31. The revaluation of fixed assets is normally done in order to bring into books the replacement cost of such assets. This is a healthy trend as it recognises the importance of retaining sufficient funds through additional depreciation in the business for replacement of fixed assets. As such, it will be prudent not to charge the additional depreciation against revaluation reserve, though the charge of additional depreciation against revaluation reserve is not prohibited as discussed in paragraphs 28 and 29 above. The practice of not charging the additional depreciation against revaluation reserve would also give a more realistic appraisal of the company’s operations in an inflationary situation.
My dear friend, The answer given by u and Ravi, both are correct. only wording and presentation differs. when u say Rev. reserve will be amortised over income statement , it reduces. Indirectly dep. affects only revaluation reserve and not income statement as the net amount of dep. remains the same as before revaluation. when revi says that additional dep. charged to rev. reserve, ultimately it also means that rev. reserve reduces. My dear friends, the words used "may" or "possible" indicate that some other interpretation can also be made.

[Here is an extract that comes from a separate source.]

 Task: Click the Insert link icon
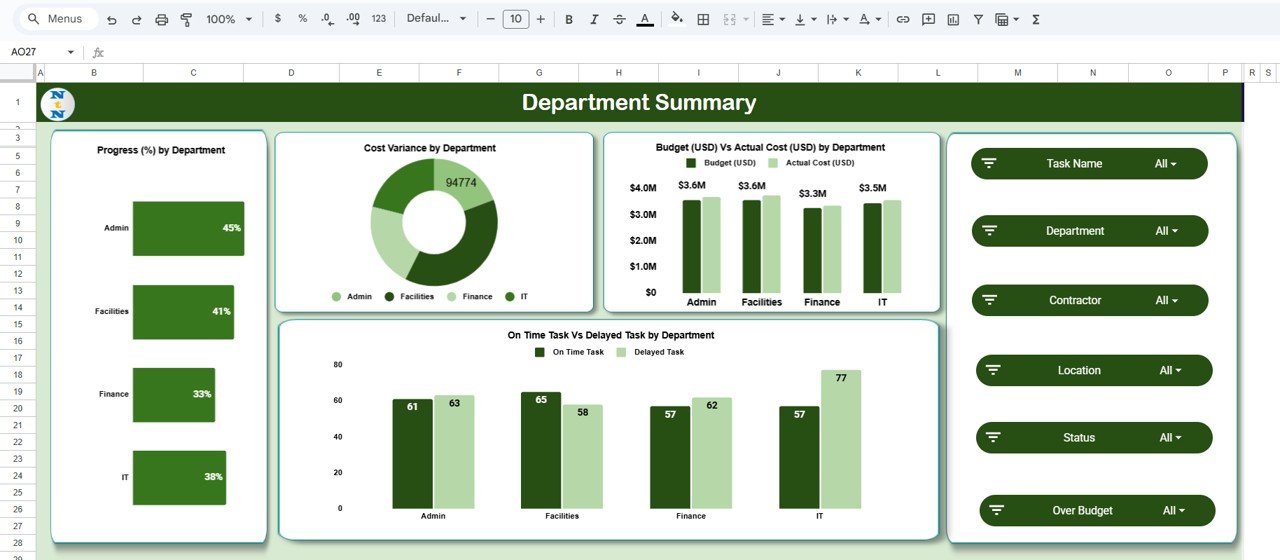(903, 19)
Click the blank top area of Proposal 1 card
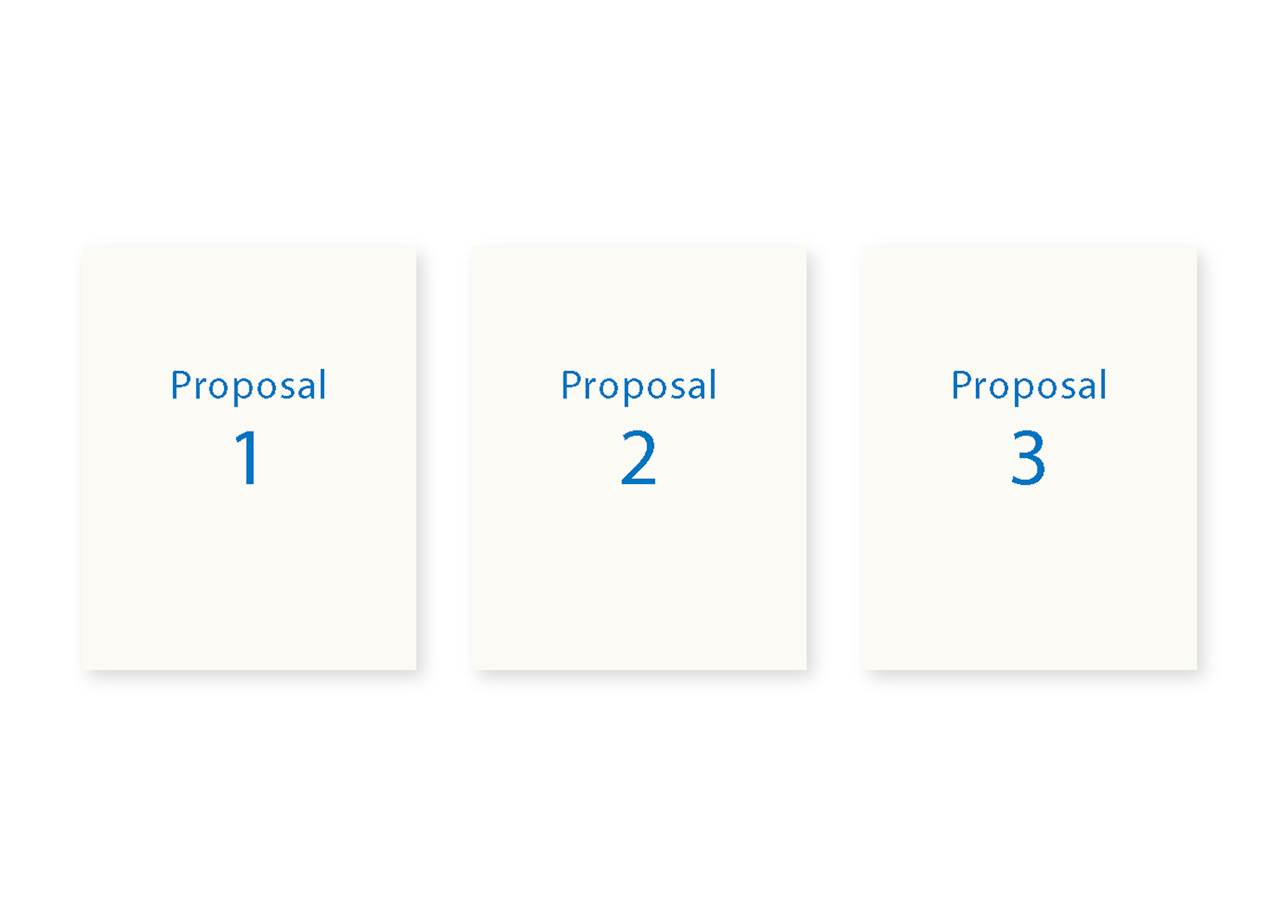The width and height of the screenshot is (1280, 907). pos(248,300)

Please refine me further by replying.
Regards, CA Shakuntala Chhangani
CA Sachin Rastogi
(Audit/IFRS Manager)
(338 Points)
Replied 09 November 2011
Dear Fellow member
Again lots of thanks for providing the extract of guidance note which deals with the treatment of depreciation on revalued asset. I agree that your reply is relevant when we look the example in context of current indian accounting standars. However, in case of converged Ind AS the reply given by me will be relevant and is also in line with the International Accounting Standards.
In nutshell, we both are correct but our answers are based on the different accounting standards.
Even then i admire your efforts in providing such a useful information for all our fraternity members.